▶ _TEXTE FOURNI_
* * *

Pour jouer avec les limites. Joël de Martino pour la Revue Hypnose & Thérapies Brèves



Variation sur le « Non !... J’déconne… » utilisé par de nombreux adolescents, le texte de l’intervention de Joël de Martino très remarquée lors des Transversales de Vaison la Romaine en 2008 est publiée en hommage à Franck Farrelly.

DÉFINITIONS

Déconner (v. intr.) : dire des bêtises, des inepties, ne pas être sérieux (argot) ; exagérer, divaguer, déraisonner ; plaisanter, s’amuser, faire des bêtises, se laisser aller.

Etymologie (1883) : de dé-, con-, et suffixe verbal. Le sens initial érotique est vieux ou très rare ; le passage de ce sens (à celui-ci) n’est pas clair (métaphore de « sortir du vagin » ou croisement avec le sens familier : de con : « imbécile ») (Grand Robert). A noter cependant qu’on ne dit pas : « Non ! J’dévagine ! »

Ainsi, comme l’écrivait Freud en 1905 dans Le mot d’esprit et ses rapports avec l’inconscient : « Les mots représentent une substance plastique et malléable à merci ; il y a des mots qui, dans certaines combinaisons, ont perdu entièrement leur plein sens primitif, qu’ils ont en revanche gardé dans d’autres » (p. 48).

* * *

▶ _CONSIGNE_
D'après le texte sur le mot « déconner », en quelle année Freud a-t-il écrit Le mot d'esprit et ses rapports avec l'inconscient ?

Données recueillies
* * *

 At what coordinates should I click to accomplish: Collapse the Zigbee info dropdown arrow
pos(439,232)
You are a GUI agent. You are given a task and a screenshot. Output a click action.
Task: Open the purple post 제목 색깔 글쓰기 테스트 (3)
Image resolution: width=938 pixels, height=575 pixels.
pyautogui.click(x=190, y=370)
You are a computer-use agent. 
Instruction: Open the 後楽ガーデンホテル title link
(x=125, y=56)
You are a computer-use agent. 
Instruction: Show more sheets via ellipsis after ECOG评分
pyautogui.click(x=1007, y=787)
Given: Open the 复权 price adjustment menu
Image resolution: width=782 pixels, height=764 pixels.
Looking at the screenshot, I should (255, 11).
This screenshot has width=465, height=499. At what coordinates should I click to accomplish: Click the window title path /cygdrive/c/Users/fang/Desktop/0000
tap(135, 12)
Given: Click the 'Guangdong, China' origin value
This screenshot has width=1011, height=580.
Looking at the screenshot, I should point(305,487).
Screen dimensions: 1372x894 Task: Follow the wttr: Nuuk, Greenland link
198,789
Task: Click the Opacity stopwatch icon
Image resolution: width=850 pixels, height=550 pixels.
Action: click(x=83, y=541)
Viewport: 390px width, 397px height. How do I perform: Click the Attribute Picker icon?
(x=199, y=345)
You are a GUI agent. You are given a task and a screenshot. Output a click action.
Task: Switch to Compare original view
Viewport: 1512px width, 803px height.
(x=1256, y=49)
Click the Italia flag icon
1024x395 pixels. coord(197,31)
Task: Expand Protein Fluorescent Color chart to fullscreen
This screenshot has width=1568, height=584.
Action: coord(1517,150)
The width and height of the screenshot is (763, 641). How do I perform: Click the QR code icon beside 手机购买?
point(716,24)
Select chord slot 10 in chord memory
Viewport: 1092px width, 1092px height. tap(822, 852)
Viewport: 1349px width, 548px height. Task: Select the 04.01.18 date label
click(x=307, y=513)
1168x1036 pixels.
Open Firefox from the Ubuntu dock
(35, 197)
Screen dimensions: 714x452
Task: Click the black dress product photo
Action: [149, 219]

* * *

▶ _RÉPONSE_
En 1905.